The lies of gender ideology are laid bare
No wonder the trans supremacists at Reddit keep trying to take control of the r/detrans community. This man has given voice to the reality of “sexual reassignment surgery.” Individuals and entire communities have been banned from social media platforms for “hate speech” simply because someone suggested that transition might not be best for everyone, or pointed out that human beings are mammals rather than clownfish. Here is the link to the original post.
Remember, if you empathize with this person’s plight at all, you too are a bigoted transphobe who needs to die in a fire. Only a terrible, no-good, very hateful person would ever say that something is wrong here, that gay men should be allowed to exist without being surgically altered.
Posted by u/NoemiePretzelDuchess
Suicidal. Post op mtf. Feeling regret.
I deal with feelings of regret that I can not shake off me. I try to ignore them and tell myself I did the right thing but deep down I don’t believe it. I have these feelings of regret that keep hunting me.
I had SRS in the summer of 2016. I still deal with problems more than 3 years later. Especially discharge from the neovagina. It bleeds so easily. I have to be very gentle when douching or I’m bleeding. I also have yeast infections all the time. My orgasms are weak and not pleasurable at all. I don’t like how my vulva looks. It looks like two giant flaps of flesh and lacks real labia minora.
I feel like Brassard fucked up my surgery. Even though he said it was one of his best results.
Whenever I try to have sex with a guy the guys always said that it felt too narrow and that it felt different than they were used to. Most guys seem to prefer to not have to penetrate my neovagina. In fact the last two I hooked up with thought it was too gay to penetrate my vagina. They only wanted a blowjob and they were not even interested in anal. They still treated me like a man.
Dating is very hard. Men above 30 only want to chat about my life and want to be a friend to listen to my struggles but they don’t want to take me out on dates etc.
I pass well and haven’t been misgendered in ages. I never get clocked. It’s just that they can’t get over the fact that I was born male and that my genetics are male.
I have given up on dating. I haven’t dilated in ages. I just rinse the neovagina with isobetadine and vinegar every other day. To avoid bacterial growth.
I found a box of photos from the other day where I was pre surgery and living full time and I looked happier there than now post surgery. I keep asking myself why I went through with this surgery and can’t give myself any good reasons. I feel like I was momentarily blinded by thinking this surgery was a good idea.
It was too demanding of my body. 3/4th of my vagina is obstructed by scar tissue. Even the smallest dilators cause me pain. It looks hideous to look at. I compared it to other neovaginas the other day and mine looked better but when I compared it to vaginas there was just no comparison. How it was stitched together, how it healed, it looks so out of place compared to a vagina.
It was the goal I had worked towards for so long and when it finally was over I think to myself looking back: was this the reward?
I can’t help but feel regret and grief that I put my body through this.

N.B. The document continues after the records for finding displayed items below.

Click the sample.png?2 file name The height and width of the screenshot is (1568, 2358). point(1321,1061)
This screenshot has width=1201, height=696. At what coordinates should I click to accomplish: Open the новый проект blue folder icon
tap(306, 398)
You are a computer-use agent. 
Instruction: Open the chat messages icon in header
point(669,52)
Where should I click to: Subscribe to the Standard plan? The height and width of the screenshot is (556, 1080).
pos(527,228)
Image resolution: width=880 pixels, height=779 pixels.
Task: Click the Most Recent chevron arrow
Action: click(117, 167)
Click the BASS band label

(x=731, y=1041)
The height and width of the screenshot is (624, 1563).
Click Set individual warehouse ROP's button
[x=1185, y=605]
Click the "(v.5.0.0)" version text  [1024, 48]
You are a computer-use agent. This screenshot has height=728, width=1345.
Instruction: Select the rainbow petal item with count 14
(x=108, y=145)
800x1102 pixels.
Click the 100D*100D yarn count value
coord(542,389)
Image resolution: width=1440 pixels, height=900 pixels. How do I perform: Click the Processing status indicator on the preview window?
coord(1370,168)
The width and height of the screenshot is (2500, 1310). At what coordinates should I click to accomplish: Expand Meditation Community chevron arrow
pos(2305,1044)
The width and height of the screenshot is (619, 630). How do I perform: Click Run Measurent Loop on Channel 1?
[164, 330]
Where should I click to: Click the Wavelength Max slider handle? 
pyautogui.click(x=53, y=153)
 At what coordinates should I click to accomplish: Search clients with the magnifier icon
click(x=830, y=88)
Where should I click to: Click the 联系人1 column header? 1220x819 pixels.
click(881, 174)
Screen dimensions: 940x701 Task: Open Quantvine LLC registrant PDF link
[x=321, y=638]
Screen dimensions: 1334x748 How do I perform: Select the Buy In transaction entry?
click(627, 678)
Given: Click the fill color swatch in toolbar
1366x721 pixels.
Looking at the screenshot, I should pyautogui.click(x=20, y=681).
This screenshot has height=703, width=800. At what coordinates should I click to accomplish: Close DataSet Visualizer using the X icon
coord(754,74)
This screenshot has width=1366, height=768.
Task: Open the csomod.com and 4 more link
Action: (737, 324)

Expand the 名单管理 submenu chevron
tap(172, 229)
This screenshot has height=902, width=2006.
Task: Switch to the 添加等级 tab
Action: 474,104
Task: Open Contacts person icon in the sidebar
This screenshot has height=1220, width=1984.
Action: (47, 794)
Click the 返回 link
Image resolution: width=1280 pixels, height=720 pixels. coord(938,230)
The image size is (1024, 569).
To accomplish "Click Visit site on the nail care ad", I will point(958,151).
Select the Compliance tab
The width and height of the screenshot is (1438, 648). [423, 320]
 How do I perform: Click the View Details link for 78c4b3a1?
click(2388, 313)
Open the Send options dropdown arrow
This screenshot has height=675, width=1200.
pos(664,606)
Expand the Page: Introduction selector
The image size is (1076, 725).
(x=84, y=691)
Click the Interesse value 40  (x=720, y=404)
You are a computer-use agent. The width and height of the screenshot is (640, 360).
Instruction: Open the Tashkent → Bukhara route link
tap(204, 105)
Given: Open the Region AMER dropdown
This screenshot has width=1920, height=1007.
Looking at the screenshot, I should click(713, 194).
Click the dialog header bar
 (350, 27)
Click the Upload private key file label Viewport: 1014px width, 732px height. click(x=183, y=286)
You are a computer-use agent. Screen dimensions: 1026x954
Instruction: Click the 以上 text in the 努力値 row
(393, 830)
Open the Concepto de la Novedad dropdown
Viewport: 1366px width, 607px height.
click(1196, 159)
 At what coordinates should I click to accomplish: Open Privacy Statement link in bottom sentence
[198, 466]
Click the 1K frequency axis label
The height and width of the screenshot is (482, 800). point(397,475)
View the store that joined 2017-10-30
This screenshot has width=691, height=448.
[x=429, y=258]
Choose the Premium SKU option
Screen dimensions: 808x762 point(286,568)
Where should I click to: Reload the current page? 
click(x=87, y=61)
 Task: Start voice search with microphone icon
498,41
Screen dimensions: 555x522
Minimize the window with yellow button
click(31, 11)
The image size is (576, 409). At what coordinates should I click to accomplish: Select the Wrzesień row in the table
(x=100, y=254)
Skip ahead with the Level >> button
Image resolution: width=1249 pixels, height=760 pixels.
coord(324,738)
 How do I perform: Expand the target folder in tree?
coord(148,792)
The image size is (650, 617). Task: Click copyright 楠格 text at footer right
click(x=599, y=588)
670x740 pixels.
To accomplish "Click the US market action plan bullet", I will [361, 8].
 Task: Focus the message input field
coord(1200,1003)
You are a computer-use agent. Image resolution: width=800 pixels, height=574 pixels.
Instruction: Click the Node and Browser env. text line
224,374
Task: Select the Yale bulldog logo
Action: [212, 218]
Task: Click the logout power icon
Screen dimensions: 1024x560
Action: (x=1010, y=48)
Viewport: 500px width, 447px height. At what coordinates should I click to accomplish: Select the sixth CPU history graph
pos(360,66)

That I couldn’t come to the conclusion that this was a very bad idea.
I thought it would be a couple months of recovery and then going forward with my life like a normal woman. Now I’m basically feeling like I’m a medical patient for life.
I feel stupid for not having realised on time that this was a bad idea. I felt blinded by promises. By sales talk from the surgeons.
The lack of follow up and the lack of taking responsibility of the surgeon and the surgical center GRS Montreal, also makes me livid.
The fact that I lost even the belief that you can make a woman out of a man. The belief that I held for so many years. It all feels like some slap in the face.
Before SRS I thought that SRS would be that last little mile. A ticket to a normal life as a woman. A normal dating life. After all didn’t people have genital preferences they could reject me for? Well, bummer because I still don’t fall within their genital preferences. Men who like vaginas feel grosses out by my neovagina when they know I’m trans. Their brains fail to see it as a vagina. I can’t fault them. My own logical thinking fails to see it as a vagina.
I couldn’t win either way.
I just wonder why I put so much money, energy and time in a Fata Morgana.
I have been living on calming meds the last couple of days. Without them my emotions are too overwhelming.
I can’t detransition because I’m past the point of no return. Testosterone wouldn’t have any effects on my body anymore after multiple years without it. I would likely fail to pass as a regular male after all the years on Estrogen. So what’s left? Living my lie and hoping it will all get better. I failed myself. I failed everyone around me. I deserve what happened to me for being so stupid.